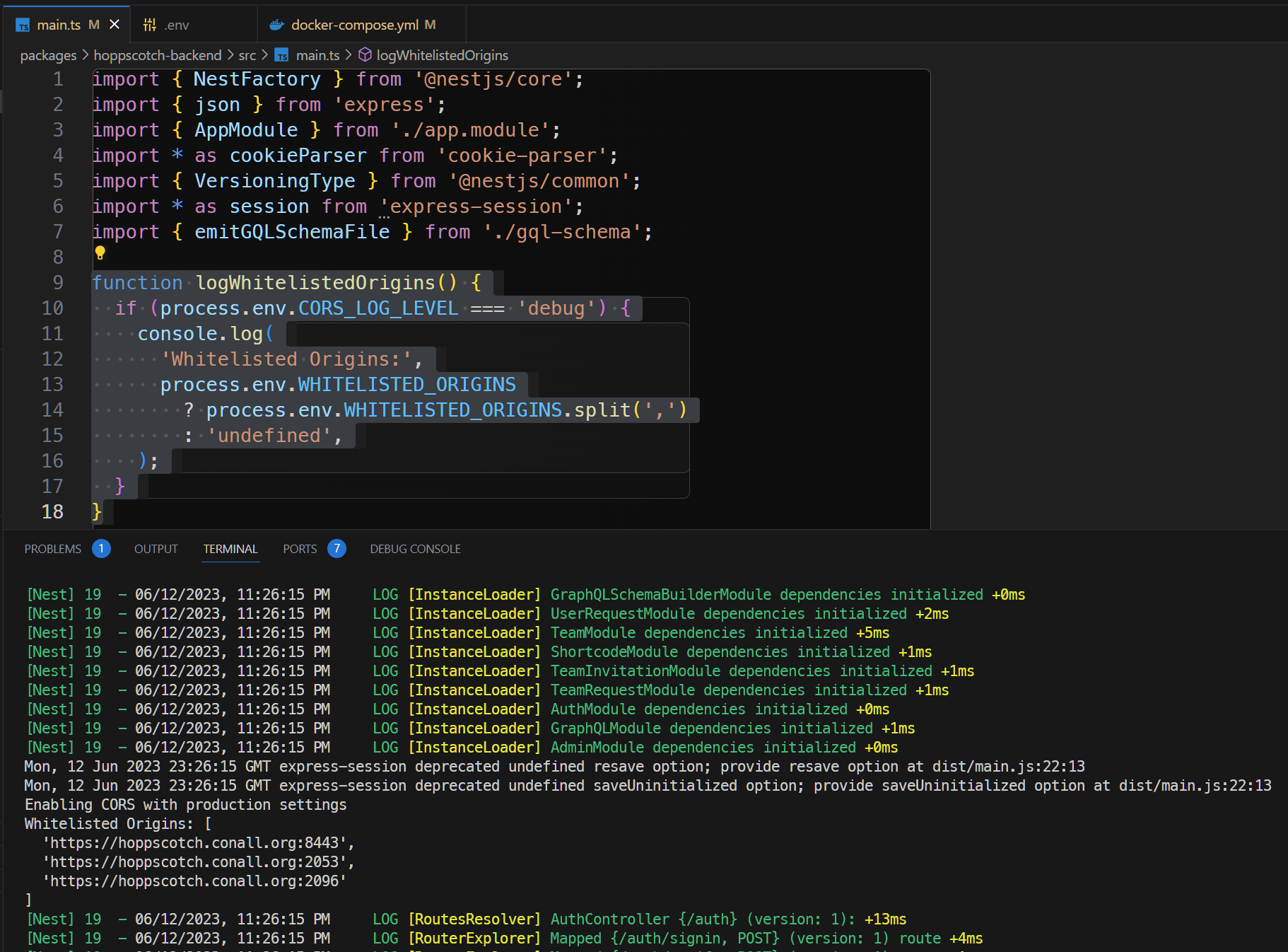Image resolution: width=1288 pixels, height=952 pixels.
Task: Open the OUTPUT panel
Action: pyautogui.click(x=156, y=548)
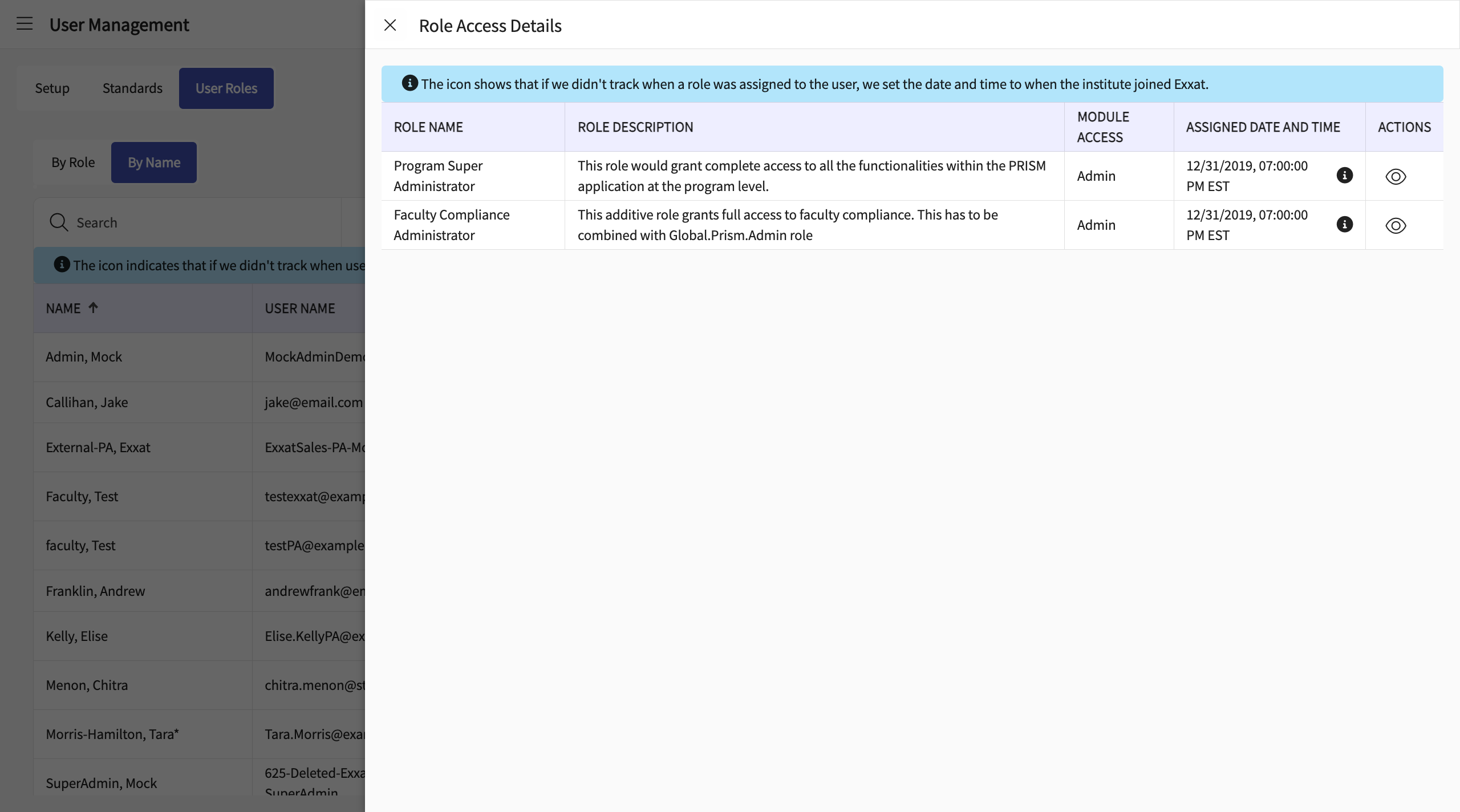Image resolution: width=1460 pixels, height=812 pixels.
Task: Select the Franklin, Andrew user row
Action: click(95, 591)
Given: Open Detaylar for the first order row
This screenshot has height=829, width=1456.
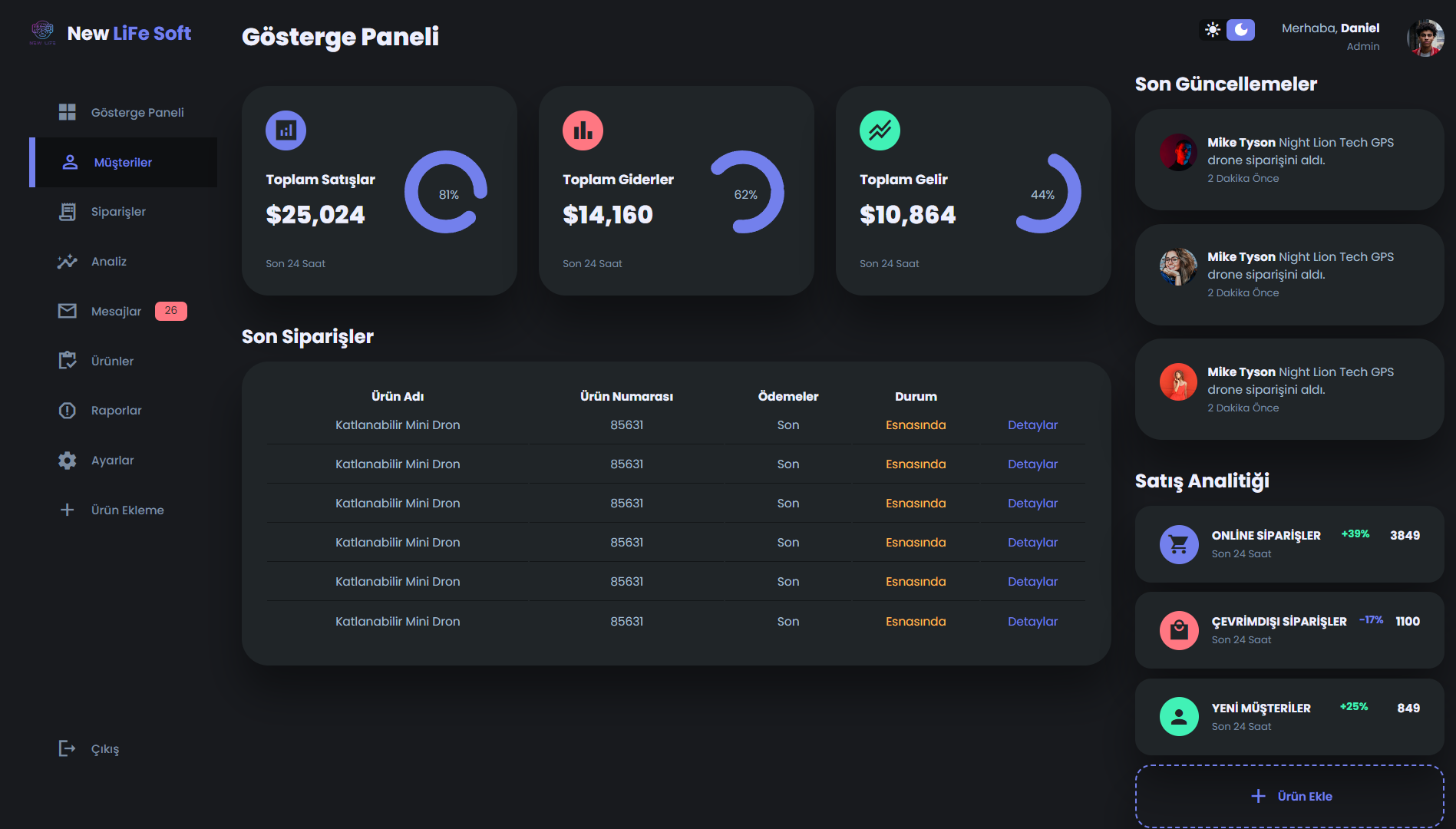Looking at the screenshot, I should coord(1032,424).
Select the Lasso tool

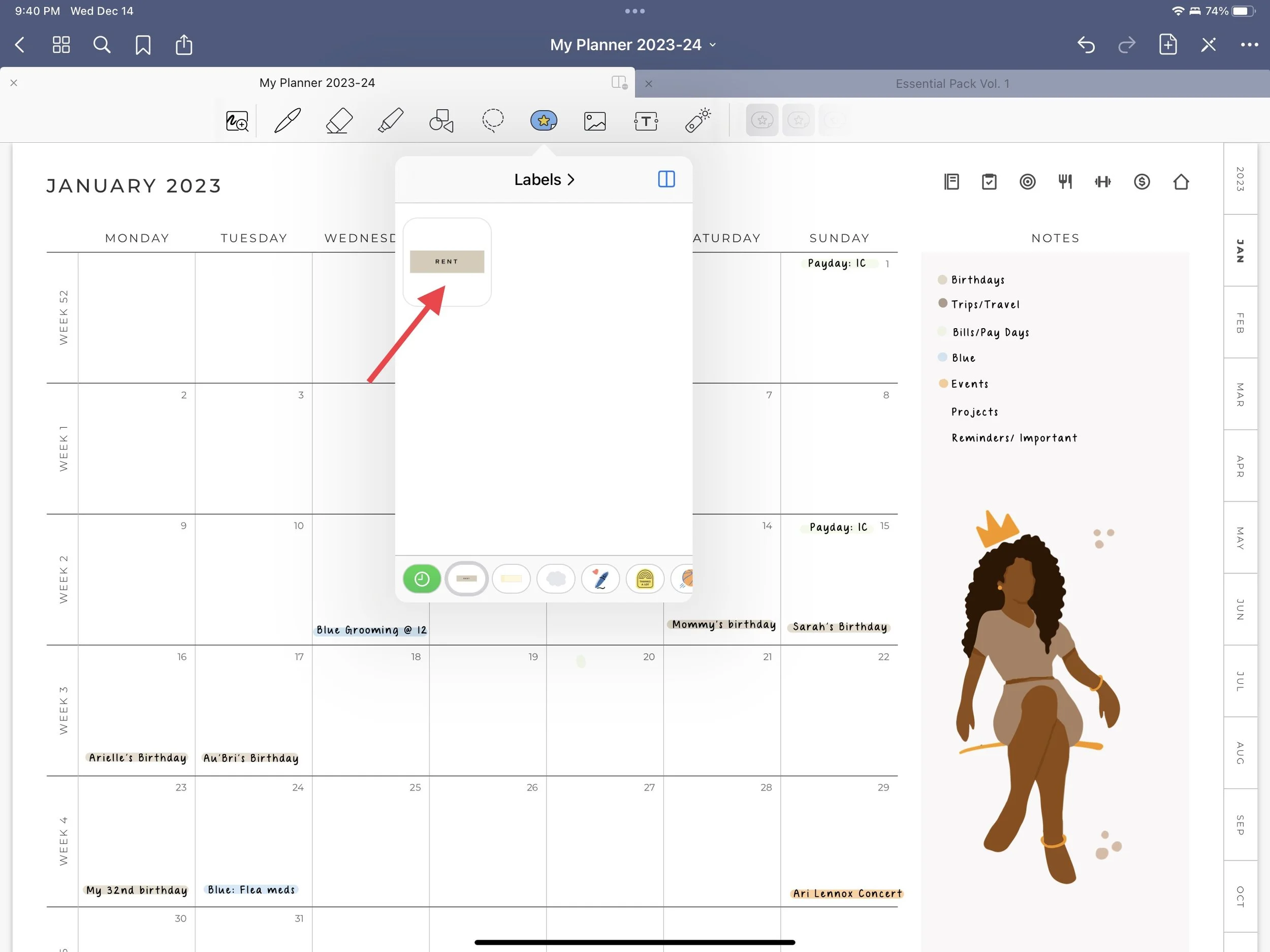[493, 120]
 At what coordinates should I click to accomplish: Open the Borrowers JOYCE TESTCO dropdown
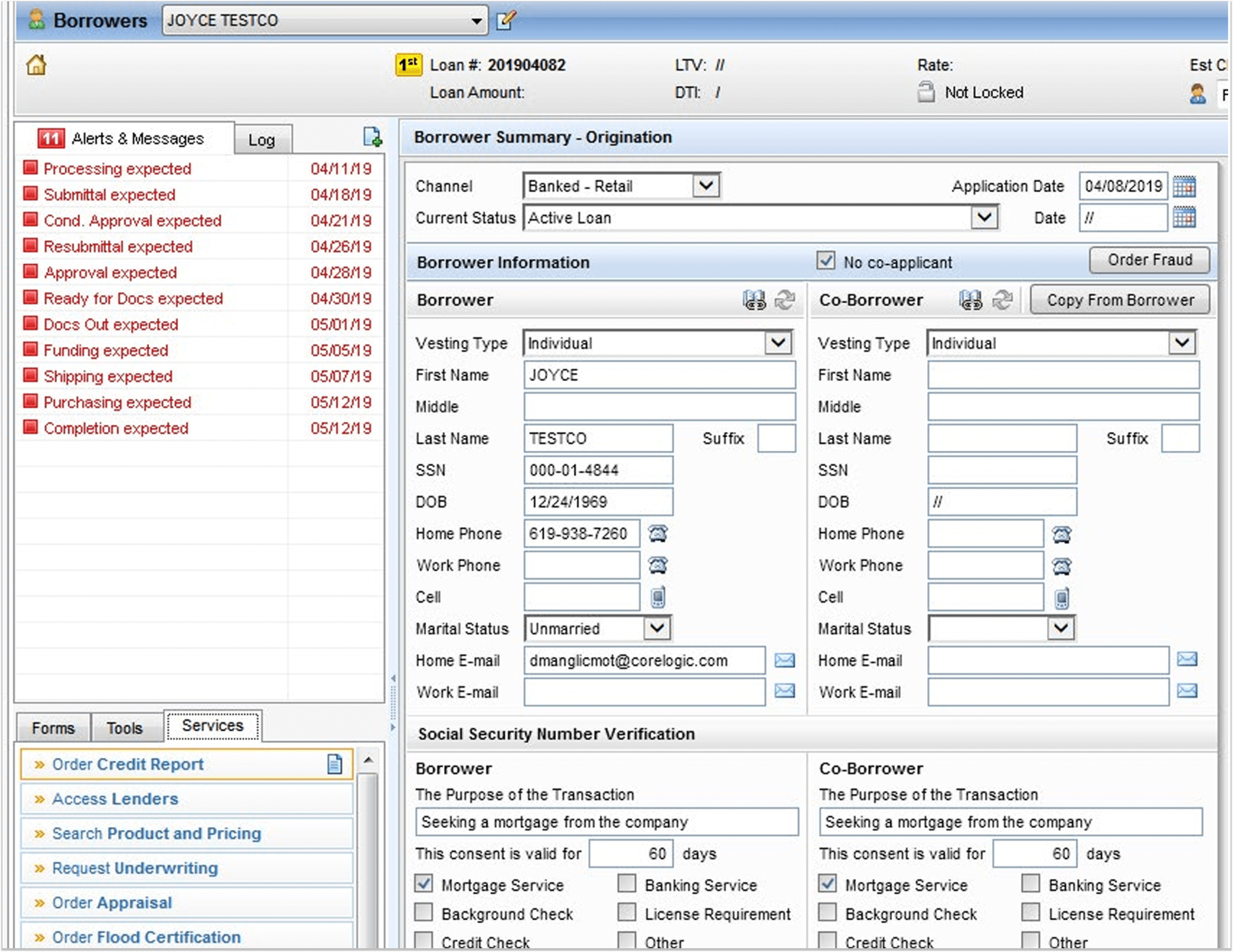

■ **Task details**
Reproduce the listing above from the line that contains "This screenshot has height=829, width=1456." through its final line, exactly and with nothing added. Omit the images.

■ **Task result**
This screenshot has height=829, width=1456.
Looking at the screenshot, I should coord(1032,424).
Select the Lasso tool

[493, 120]
 At what coordinates should I click to accomplish: Open the Borrowers JOYCE TESTCO dropdown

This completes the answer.